AI ambition is universal, but why does progress feel so uneven?
Drawing on analysis of 1,000+ executive surveys, Gabby Fredkin, Head of Analytics & Insights at ADAPT, outlined how organisations are navigating AI maturity through the lens of data, governance, and operating models at Security Edge.
This framework helps security and governance leaders identify where they sit and what questions unlock progress.
Most organisations do not stall on AI because they lack pilots.
They stall because data architecture and governance are not maturing in step.
Organisations often over-invest in one dimension.
Strong infrastructure without governance leads to uncontrolled scale, while heavy governance without enabling architecture slows innovation.
Both imbalances limit AI’s impact. Gabby maps this imbalance through four archetypes:
- Koalas (low data, low governance): slow, fragmented experimentation
- Greyhounds (high data, low governance): fast but unsustainable scaling
- Turtles (high governance, low data): controlled but slow-moving
- Tigers (high both): decisive, integrated, and value-driven
Poor data and fragmented models are the real blockers
The biggest barrier to AI scale is structural, not technical, driven by poor data readiness and inconsistent operating models.
Even as priorities shift year to year, core challenges (funding, legacy systems, skills), persist.
AI exposes deeper issues around accountability, workflows, and process fragmentation that organisations can no longer ignore.
ADAPT data reveals 56% of organisations are “not ready” or “emerging” in data preparedness and 50% of deployed AI systems lack formal governance.
Fragmented processes and inconsistent operating models remain a challenge.
Gabby reinforced a constant: “garbage in, garbage out”, untrusted or unclassified data creates friction, not scale.
The path forward is question-led leadership
Security leaders drive AI maturity by asking targeted, context-specific questions, not by imposing blanket controls.
Each maturity archetype requires different interventions.
Progress comes from aligning governance, data, and people, while embedding security into decision-making, not bolting it on.
For koalas, the first questions are practical.
Leaders need to understand which tools are already in use, what sensitive data is entering AI systems, and who actually owns governance.
For greyhounds, the focus shifts to control.

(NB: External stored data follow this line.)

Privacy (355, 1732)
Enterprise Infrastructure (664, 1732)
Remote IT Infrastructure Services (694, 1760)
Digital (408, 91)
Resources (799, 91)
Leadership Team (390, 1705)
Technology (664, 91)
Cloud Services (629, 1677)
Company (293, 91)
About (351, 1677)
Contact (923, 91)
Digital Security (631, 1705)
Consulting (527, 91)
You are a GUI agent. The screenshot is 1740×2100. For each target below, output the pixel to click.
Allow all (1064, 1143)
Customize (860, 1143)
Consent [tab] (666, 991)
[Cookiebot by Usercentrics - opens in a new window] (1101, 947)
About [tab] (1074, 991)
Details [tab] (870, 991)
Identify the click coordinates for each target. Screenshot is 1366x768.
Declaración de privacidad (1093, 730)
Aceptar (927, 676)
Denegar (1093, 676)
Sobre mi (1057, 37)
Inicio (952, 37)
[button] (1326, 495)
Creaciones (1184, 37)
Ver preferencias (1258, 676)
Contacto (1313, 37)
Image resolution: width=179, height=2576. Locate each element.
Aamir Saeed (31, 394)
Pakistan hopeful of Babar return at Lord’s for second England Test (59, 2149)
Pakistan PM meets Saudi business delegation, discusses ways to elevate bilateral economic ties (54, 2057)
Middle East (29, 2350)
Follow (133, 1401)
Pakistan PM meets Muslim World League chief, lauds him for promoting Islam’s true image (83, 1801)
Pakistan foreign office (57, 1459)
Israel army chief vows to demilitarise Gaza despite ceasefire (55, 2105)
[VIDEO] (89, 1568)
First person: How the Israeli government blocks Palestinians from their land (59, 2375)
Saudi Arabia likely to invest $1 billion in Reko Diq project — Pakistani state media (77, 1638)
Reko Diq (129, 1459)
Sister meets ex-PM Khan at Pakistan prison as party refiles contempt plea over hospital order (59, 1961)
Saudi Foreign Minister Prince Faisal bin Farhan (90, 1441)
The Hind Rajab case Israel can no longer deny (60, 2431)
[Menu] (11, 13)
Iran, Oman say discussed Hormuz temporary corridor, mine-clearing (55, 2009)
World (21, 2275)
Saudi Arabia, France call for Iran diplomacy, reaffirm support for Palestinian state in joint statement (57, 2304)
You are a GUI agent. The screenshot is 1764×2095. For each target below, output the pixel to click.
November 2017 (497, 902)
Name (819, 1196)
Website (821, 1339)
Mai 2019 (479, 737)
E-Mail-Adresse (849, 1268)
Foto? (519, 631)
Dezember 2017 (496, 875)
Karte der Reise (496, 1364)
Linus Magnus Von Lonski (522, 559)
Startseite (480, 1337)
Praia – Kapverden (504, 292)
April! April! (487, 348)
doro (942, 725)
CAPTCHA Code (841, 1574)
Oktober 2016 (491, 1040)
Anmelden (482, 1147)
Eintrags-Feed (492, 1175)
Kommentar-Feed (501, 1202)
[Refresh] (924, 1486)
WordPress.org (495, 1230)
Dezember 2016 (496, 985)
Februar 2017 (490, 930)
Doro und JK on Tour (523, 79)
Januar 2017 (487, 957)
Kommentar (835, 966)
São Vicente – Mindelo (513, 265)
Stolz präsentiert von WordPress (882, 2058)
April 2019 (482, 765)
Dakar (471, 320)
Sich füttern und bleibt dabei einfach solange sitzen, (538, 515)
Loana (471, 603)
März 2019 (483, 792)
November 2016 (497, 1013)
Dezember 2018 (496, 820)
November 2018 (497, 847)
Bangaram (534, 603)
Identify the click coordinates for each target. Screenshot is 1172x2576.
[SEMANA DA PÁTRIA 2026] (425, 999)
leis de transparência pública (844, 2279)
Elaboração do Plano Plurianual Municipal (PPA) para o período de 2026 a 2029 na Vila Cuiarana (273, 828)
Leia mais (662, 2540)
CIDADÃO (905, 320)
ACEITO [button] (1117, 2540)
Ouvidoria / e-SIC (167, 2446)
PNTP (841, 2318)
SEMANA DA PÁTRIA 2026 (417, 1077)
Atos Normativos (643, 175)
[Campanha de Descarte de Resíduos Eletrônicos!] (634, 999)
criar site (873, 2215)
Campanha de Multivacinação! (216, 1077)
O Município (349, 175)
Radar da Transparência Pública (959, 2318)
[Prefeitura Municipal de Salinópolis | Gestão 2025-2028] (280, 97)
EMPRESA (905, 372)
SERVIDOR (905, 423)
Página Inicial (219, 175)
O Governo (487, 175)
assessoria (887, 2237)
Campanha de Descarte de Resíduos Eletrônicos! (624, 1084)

They need to know how agent identities are being managed, whether risk can be quantified clearly, and whether token costs are being controlled before scale becomes expensive and unstable.
For turtles, the challenge is whether governance is becoming a constraint.
They need to ask whether existing processes are limiting value, and whether they are enabling scale or simply creating delay through exceptions.
For tigers, the issue is endurance at scale.
They need to test whether their operating models can sustain AI across the business, and how trust will be maintained as transformation accelerates.
AI leaders do not create progress simply by moving from one quadrant to another. They unlock value by asking the right questions for the state they are already in.
Key takeaways:
- AI scale is constrained less by technology and more by data quality, governance maturity, and fragmented operating models.
- Organisations cluster into four maturity archetypes (koala, greyhound, turtle, tiger), each with distinct risks and unlocks.
- Security leaders accelerate AI adoption not by controlling outcomes, but by asking sharper questions around governance, data, and accountability.